Lab #9 Analyze Malicious Android Application

실습 목표

1. 여러 가지 분석 방법을 통해 APK 파일 내 악성 코드를 찾아내고 분석하고 이해한다.

필수 구성 요소

1. dex2jar

2. jd-gui

3. sample apk

실습 과정

안드로이드 애플리케이션은 APK 파일의 형대로 배포된다.

APK파일은 ZIP과 같은 PE구조이므로 그냥 압축 해제하면 구성파일을 확인할 수 있다.

구성파일은 대표적으로 assets, res, libs 폴더와 AndroidManifest.xml, classes.dex 파일들로 구성된다.

[그림1]

특히 classes.dex파일에는 달빅 바이트코드가 담긴다. 여기에 담긴 코드는 4가지의 주요 컴포넌트로 나뉜다.

[그림2]

Activity -

사용자가 앱 아이콘을 터치할 때 실행되어 보이는 UI화면을 뜻한다. 가장 흔히 쓰이는 클래스고 onCreate 함수는 Activity가 실행되었을 때 가장 먼저 실행되기 때문에 대부분 여기에 악성코드를 작성한다. 

Broadcast / Intent Receiver -

해당 채널의 접근권한이 있을때 발생하는 Broadcast를 수신하는 역할을 한다. 예를 들어 Notification을 이용하여 진동, 사운드 재생, 상태바 알림 등에 이용된다.

Content Provider -

앱 자신의 데이터, 특히 SQLite DB 데이터를 공유할 때 주로 쓰인다. 카카오톡이 대화 내용을 암호화 시킨후 db형태로 저장시키는데 이로 인해 데이터 유출이 일어나는 사례가 많다.

Service -

Content Provider와 비슷하지만 Service는 함수를 공유하는데 목적이 있다.

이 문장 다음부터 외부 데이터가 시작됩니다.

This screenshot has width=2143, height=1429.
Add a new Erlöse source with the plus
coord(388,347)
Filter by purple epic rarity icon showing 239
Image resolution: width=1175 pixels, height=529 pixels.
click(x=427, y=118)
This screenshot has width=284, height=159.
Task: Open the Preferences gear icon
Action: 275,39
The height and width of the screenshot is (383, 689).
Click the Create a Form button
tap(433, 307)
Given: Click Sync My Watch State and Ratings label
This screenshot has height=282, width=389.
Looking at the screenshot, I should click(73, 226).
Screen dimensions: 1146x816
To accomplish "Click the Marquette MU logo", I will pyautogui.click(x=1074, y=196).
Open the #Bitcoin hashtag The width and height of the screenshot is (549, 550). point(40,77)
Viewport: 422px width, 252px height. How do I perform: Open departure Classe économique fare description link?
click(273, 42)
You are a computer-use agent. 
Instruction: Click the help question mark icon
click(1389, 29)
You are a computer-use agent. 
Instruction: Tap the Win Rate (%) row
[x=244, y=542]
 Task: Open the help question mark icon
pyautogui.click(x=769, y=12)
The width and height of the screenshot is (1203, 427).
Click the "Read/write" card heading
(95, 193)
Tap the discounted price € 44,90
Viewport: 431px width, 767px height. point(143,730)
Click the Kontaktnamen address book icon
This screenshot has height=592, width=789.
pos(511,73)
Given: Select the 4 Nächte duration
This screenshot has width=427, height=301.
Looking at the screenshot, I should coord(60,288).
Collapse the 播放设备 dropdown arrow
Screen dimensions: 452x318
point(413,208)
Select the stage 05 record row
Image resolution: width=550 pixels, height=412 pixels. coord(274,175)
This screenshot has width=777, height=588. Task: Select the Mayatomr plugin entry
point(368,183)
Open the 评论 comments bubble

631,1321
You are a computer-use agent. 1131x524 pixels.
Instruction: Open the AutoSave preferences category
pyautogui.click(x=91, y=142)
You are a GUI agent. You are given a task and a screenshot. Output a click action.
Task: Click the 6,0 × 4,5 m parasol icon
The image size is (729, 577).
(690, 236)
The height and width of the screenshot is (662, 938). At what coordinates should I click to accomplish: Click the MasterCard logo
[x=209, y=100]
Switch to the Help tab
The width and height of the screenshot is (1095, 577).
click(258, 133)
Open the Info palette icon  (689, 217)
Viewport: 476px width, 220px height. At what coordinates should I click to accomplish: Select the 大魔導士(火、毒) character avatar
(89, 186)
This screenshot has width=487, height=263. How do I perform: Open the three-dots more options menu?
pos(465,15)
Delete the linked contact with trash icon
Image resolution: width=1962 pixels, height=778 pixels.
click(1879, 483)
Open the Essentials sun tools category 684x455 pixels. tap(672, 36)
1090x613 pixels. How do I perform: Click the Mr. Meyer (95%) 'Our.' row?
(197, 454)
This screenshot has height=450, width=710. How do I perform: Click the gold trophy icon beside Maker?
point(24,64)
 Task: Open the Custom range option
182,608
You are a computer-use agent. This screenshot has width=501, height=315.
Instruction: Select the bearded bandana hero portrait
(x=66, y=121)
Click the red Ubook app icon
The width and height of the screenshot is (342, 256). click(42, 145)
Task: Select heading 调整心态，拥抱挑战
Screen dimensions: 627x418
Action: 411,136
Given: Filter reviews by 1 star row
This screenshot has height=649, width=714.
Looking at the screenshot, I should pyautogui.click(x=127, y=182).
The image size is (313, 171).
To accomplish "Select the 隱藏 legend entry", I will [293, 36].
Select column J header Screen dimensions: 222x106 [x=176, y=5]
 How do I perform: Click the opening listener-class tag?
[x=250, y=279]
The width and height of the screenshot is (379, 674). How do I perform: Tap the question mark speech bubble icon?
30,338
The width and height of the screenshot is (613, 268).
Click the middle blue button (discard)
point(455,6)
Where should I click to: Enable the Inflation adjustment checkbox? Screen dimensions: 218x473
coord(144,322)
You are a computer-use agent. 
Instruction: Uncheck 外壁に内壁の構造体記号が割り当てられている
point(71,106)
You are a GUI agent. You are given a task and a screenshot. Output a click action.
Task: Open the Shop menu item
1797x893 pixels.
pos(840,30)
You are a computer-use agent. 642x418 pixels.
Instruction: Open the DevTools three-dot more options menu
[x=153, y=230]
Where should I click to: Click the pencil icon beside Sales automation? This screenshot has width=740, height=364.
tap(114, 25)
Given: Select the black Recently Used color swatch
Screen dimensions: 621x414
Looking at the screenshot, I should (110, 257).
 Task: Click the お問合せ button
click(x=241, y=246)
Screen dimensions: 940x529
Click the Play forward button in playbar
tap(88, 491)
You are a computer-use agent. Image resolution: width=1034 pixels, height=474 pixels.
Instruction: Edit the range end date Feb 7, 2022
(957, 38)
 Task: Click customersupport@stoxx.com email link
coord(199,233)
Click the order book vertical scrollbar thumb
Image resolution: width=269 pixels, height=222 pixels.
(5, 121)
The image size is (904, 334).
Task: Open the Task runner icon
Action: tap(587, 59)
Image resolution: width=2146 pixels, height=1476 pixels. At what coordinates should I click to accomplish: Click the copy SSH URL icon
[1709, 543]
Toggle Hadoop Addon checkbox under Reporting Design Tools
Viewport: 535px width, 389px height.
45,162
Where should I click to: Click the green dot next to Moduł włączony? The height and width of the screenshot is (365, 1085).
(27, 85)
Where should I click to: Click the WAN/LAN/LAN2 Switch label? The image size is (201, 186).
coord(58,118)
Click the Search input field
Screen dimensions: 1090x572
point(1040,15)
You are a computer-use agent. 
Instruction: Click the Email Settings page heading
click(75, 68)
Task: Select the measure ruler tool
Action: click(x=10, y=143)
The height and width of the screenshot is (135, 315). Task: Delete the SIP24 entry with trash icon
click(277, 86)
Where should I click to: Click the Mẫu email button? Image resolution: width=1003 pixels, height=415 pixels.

어플리케이션 분석 방법은 달빅 바이트코드가 담긴 classes.dex를 dex2dar로 디컴파일해서 jd-gui로 분석한다.

먼저 분석에 이용할 악성 어플리케이션 샘플을 구한다. 

http://rogunix.com/docs/Android/Malware/

[그림3]

악성 어플리케이션 샘플을 모아둔 사이트도 있지만 나는 지인들로부터 직접 구했다.

내가 구한 어플리케이션은 스카이프를 이용한 몸캠사기에 이용됬던 어플리케이션 이다.

먼저 어플리케이션을 압축해제 해보자.

[그림4]

[그림1]과 비슷한 내용이 들어있다.

여기서 classes.dex파일을 dex2jar로 디컴파일을 진행 할 것이다.

dex2jar을 다운로드 받고 압축을 풀다

[그림5]

압축을 푼 dex2jar폴더에 [그림4]에서 추출한 classes.dex 파일을 같이 넣는다.

CMD를 실행시켜 classes.dex가 들어있는 폴더로 이동한 후 

> dex2jar.bat classes.dex 

를 입력하여 classes.dex파일을 디컴파일 한다.

[그림6]

[그림7]

classes_dex2jar.jar파일이 생성되었다.

이제 이 파일을 jd-gui툴에서 불러들여서 앱의 구조를 확인해보자

[그림8]

대부분 앱의 실행경로인 MainActivity.class를 찾아간다.

[그림9]

MainActivity에는 특별한 내용이 없어보인다. SecretView를 클릭해서 다음 실행으로 넘어간다.

[그림10]

recvMail이라는 정의에서 이메일이 노출되었다. GMailSender이라는 정의도 보인다. 좀 더 정확하게 찾기 위해 스크롤을 내려서 천천히 살펴본다.

[그림11]

스크롤을 다 내렸을 때 쯤 이메일과 비밀번호가 노출되었다. 아마 메일을 발송할 때 필요한 계정인거같다. gmail이니 로그인을 시도해 보자.

[그림12]

아쉽게도 계정이 정지되어있다. 아마 구글측에서 차단을 했거나 누군가 분석하여 이미 신고를 한 상태인거같다.

-----

이 어플리케이션은 몇 개월이 지난 어플리케이션이라서 작동을 멈춘거같다.

그래서 최신 악성코드를 찾아내어 분석했다.

분석도중 전화번호와 SMS가 저장되는 URL을 발견했고, admin으로 sql injection을 시도해보았지만 잘 되지 않았다.

최신 악성코드 샘플을 첨부(악성코드 디컴파일.jar)해놨으니 연습용으로 분석을 시도해보는것도 나쁘지 않을거같다.